Summary
- Small-cap stocks allow investors to capitalize on the developments seen in the early stage of an economic cycle.
- Enviva, a specialist in the promotion of sustainable wood bioenergy, reported an increase in net revenue by US$ 36.1 million during Q1 2023.
- TPG is a real estate company that reported US$ 3.8 million of net income attributable to common stockholders during Q1 2023.
In the US, small-cap companies have a market capitalization ranging from US$ 300 million to US$ 2 billion. Here, market capitalization refers to the fair market value of a company’s outstanding shares. These small-cap stocks become attractive to investors during the early stage of an economic cycle.
This refers to the expansion stage, wherein businesses are seeing an upswing. Sometimes, small cap stocks can also be a good investment choice during a recessionary phase. These stocks may help protect against recession.
On that note, here are two-small cap stocks that investors should glance at this earnings season:
Enviva Inc. (NYSE:EVA)
The company specializes in the promotion of sustainable wood bioenergy by producing sustainable wood pellets that are a good alternative to fossil fuels. The company has plants across Virginia, North Carolina, Mississippi, and many other states. However, the company’s customer base spans across the UK, Europe and even Japan.
Enviva reported its results for Q1 2023 on May 3, 2023, showcasing an increase in net revenue by US$ 36.1 million. The company’s net revenue in Q1 2023 was US$ 269.1 million, while that during Q1 2022 was US$ 233 million.

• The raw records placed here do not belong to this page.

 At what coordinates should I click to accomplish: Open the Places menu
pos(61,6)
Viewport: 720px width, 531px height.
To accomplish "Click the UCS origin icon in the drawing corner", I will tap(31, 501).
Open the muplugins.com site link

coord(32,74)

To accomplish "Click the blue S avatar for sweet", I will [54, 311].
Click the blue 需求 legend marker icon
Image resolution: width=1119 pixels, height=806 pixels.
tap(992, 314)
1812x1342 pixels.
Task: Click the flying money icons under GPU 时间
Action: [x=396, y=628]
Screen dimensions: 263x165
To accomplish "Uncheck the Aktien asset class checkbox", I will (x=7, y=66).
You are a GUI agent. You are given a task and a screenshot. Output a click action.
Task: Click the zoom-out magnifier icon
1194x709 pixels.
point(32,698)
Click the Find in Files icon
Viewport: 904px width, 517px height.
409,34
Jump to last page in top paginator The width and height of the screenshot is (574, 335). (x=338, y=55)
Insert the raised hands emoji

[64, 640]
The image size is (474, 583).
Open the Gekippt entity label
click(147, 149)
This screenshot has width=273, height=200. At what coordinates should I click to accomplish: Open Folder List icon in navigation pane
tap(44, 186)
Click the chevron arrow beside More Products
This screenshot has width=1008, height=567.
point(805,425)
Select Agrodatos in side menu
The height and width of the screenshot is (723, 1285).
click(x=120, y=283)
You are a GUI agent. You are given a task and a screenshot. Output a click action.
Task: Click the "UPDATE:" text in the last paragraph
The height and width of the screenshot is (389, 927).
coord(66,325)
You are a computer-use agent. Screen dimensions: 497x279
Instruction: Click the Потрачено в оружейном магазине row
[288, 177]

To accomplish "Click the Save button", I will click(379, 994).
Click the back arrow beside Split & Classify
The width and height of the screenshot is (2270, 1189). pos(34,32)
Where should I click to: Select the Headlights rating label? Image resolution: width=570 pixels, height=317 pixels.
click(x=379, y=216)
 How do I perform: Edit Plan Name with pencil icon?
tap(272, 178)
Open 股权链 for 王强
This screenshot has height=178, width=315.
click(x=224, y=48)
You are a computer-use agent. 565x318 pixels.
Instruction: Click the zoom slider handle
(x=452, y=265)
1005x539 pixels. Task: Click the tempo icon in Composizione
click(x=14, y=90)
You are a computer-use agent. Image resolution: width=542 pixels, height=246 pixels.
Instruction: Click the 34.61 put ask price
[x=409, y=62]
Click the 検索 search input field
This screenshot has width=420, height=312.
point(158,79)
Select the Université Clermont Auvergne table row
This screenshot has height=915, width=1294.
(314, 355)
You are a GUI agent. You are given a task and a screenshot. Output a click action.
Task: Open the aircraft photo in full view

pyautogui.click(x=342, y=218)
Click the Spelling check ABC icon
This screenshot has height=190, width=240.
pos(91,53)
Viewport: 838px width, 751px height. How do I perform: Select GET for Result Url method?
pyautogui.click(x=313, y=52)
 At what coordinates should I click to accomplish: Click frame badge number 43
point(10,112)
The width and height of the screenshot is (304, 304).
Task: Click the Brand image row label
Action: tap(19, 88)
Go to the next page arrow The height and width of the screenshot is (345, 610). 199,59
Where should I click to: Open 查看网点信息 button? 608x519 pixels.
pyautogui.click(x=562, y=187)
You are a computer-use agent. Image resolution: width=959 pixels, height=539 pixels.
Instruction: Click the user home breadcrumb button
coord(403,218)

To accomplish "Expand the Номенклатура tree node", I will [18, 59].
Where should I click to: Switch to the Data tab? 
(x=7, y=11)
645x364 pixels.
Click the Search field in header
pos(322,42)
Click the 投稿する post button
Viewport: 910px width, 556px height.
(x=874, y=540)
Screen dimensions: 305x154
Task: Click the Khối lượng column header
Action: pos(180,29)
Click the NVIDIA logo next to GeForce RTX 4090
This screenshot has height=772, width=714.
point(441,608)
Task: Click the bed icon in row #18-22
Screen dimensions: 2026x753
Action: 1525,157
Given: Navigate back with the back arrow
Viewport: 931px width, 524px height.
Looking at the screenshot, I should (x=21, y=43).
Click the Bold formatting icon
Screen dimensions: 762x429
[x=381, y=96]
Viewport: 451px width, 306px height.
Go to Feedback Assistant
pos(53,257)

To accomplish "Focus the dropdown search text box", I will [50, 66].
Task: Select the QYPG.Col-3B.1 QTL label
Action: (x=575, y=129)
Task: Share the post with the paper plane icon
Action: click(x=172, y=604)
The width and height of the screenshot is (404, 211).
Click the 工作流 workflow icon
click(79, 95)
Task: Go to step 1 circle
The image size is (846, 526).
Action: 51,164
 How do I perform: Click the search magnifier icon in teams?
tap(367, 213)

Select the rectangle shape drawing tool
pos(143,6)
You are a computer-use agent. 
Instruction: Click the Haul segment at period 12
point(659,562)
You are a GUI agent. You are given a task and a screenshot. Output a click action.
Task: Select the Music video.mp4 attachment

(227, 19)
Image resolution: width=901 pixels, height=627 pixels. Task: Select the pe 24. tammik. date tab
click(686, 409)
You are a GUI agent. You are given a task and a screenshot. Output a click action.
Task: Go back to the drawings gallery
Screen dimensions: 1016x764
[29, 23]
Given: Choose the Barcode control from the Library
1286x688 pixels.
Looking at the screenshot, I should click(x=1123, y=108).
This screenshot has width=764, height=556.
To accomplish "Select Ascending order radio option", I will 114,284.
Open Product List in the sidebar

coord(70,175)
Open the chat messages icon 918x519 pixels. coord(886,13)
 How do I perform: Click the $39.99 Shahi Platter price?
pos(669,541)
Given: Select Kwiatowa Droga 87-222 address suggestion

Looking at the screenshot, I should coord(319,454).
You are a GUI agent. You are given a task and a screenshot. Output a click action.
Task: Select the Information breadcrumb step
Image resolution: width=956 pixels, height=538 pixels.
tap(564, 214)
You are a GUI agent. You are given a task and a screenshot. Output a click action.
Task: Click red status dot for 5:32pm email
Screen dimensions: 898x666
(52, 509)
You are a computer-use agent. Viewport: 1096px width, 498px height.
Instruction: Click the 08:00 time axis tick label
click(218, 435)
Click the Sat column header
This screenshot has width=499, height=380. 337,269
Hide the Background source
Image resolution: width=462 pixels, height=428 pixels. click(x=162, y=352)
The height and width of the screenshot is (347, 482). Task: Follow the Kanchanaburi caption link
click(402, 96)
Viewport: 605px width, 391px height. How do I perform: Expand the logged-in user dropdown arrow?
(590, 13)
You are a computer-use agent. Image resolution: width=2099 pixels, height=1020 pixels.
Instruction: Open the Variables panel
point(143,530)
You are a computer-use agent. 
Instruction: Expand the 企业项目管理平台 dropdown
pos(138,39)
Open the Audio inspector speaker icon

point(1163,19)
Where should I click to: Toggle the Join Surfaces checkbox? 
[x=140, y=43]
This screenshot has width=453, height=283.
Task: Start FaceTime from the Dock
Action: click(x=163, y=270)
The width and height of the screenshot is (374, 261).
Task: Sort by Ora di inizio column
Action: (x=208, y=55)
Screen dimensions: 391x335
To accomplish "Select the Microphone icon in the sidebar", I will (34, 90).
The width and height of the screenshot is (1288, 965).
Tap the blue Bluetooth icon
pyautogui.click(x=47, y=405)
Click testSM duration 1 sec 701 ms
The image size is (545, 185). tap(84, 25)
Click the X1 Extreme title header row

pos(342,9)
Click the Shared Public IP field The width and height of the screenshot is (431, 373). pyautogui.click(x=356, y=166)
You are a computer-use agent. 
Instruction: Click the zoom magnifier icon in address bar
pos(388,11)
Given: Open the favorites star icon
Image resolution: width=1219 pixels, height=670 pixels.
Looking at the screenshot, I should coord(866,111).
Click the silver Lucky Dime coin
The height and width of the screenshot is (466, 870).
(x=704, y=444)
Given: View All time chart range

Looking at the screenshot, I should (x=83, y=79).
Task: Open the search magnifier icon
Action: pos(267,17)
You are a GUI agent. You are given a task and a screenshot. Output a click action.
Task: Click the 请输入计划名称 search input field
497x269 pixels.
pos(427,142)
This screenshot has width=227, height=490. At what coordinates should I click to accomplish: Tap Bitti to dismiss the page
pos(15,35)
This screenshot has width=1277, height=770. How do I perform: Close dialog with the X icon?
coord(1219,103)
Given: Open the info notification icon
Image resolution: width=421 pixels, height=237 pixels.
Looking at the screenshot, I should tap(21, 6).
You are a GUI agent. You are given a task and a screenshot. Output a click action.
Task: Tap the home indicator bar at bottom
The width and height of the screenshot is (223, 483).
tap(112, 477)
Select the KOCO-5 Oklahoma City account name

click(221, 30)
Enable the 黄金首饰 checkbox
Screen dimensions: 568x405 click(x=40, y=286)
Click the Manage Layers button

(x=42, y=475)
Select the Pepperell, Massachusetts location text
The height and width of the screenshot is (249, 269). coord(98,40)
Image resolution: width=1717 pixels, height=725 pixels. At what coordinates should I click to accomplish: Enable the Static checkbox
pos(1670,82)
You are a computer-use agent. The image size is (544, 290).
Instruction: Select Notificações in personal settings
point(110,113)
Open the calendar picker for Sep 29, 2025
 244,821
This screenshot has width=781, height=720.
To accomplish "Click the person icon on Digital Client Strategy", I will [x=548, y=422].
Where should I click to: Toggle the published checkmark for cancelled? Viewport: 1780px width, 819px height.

Image Source: © Krish Capital Pty. Ltd.; Data Source: Company Release
However, the company incurred a net loss of US$ 116.9 million. The adjusted EBITDA during the quarter was US$ 3.4 million, lower than its Q1 2022 adjusted EBITDA of US$ 36.6 million.
Despite the slow start to the year, Enviva expects to deliver an adjusted EBITDA ranging from US$ 200 million to US$ 250 million during 2023.
TPG RE Finance Trust, Inc. (NYSE:TRTX)
TPG is a real estate company that acquires, manages commercial mortgage loans and other commercial real estate-related debt instruments. The company primarily focuses on acquiring floating rate first mortgage loans. These loans are secured by commercial real estate properties that have the potential of value creation.
For the first quarter of 2023, the company reported US$ 3.8 million of net income attributable to common stockholders. This equaled US$ 0.05 per common share. During the Q1 2023 result announcement, TPG also announced a cash dividend of US$ 0.24 per share of common stock.
Image Source: © Krish Capital Pty. Ltd.; Data Source: Company Release
TPG also received a loan repayment of US$227.8 million during the quarter and ended the period with US$ 662.6 million of total liquidity.